Der Hadrianstempel in Ephesos.(c) APA/URSULA QUATEMBER/ÖAI
  • Drucken

Eines der wichtigsten Monumente im westtürkischen Ephesos, der Hadrianstempel, galt bereits als einsturzgefährdet. Wetter und Touristen setzen ihm arg zu. Österreichische Wissenschaftler haben ihn nun umfassend restauriert.

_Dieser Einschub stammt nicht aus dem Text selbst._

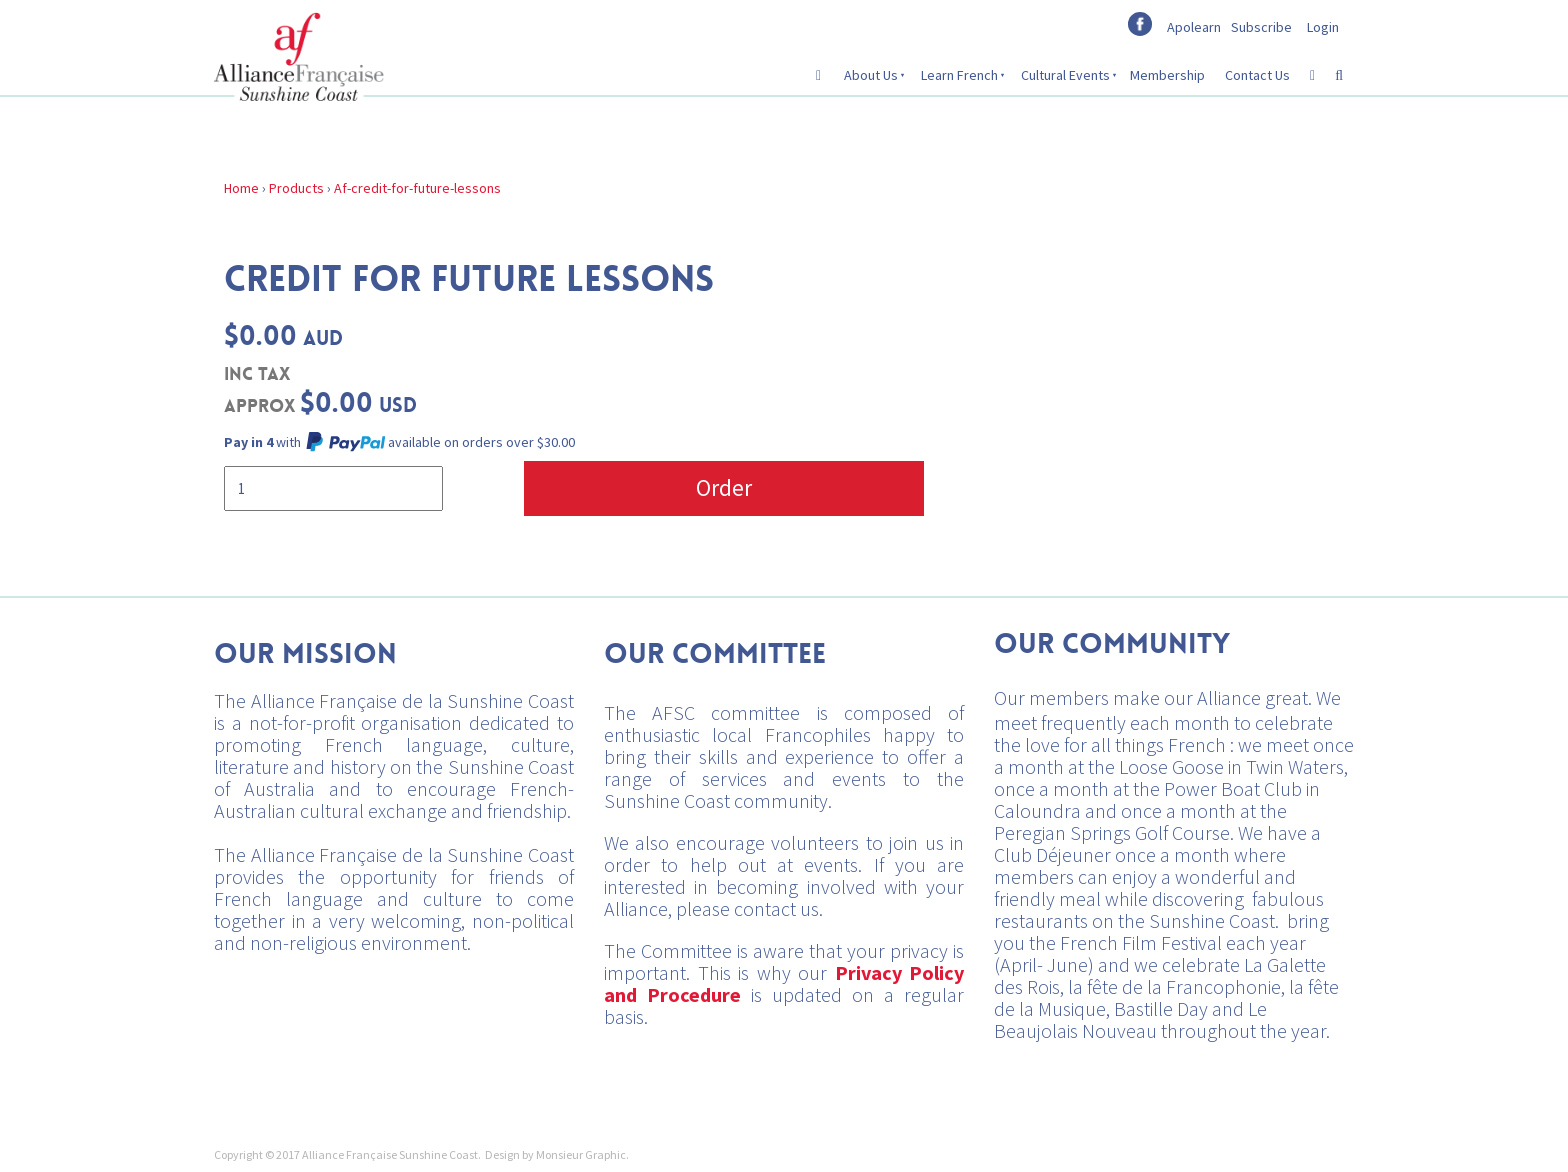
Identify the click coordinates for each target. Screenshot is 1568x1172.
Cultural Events (1065, 75)
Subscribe (1261, 27)
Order (724, 487)
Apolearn (1194, 27)
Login (1323, 27)
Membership (1167, 75)
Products (296, 188)
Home (241, 188)
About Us (871, 75)
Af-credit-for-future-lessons (417, 188)
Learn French (959, 75)
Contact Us (1257, 75)
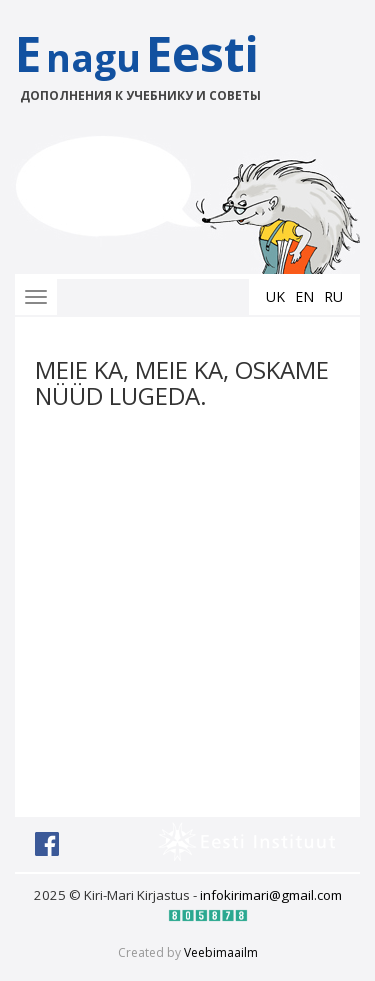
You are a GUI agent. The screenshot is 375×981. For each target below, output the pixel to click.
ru (333, 296)
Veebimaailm (221, 952)
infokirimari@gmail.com (271, 895)
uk (275, 296)
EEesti (157, 62)
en (304, 296)
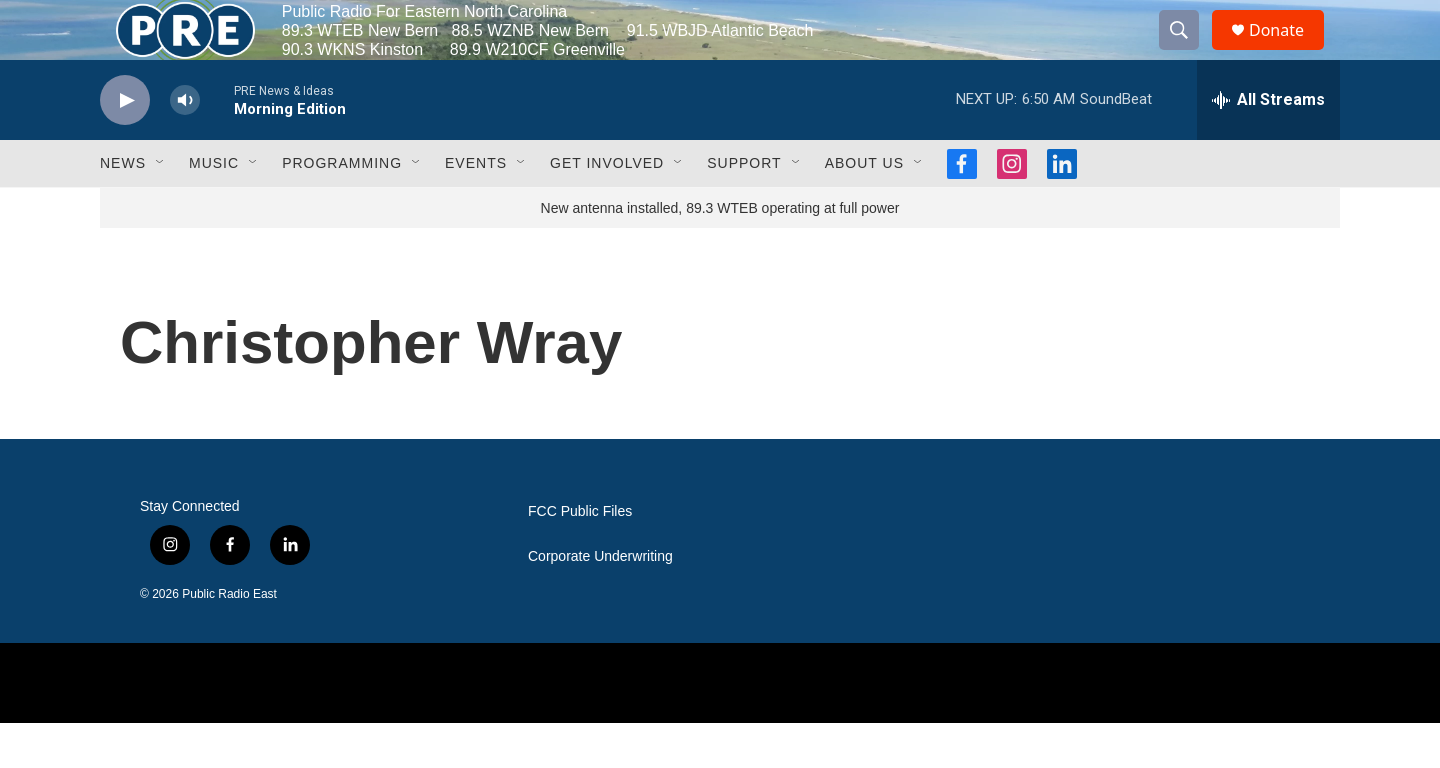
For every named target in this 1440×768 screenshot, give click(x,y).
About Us (864, 208)
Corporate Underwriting (600, 601)
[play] (125, 145)
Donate (1289, 52)
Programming (342, 208)
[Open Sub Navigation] (161, 208)
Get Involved (607, 208)
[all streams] (1268, 145)
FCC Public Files (580, 556)
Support (744, 208)
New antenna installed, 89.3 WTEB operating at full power (720, 253)
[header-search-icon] (1188, 53)
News (123, 208)
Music (214, 208)
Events (476, 208)
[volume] (185, 145)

Betend und tanzend zogen die Menschen bei Prozessionen zu Ehren der olympischen Göttin Artemis durch die Kuretenstraße. Die Prachtstraße war eine der wichtigsten Straßen im antiken Ephesos. Eine Station der Prozession, die vom Artemistempel, einem der sieben Weltwunder, in die Stadt führte, war der Hadrianstempel. Dieser wurde im zweiten Jahrhundert n. Chr. zu Ehren des römischen Kaisers Hadrian, der Göttin Artemis und des Volks von Ephesos erbaut. Ephesos war damals mit geschätzten 200.000 Einwohnern eine der größten Städte des Römischen Reichs.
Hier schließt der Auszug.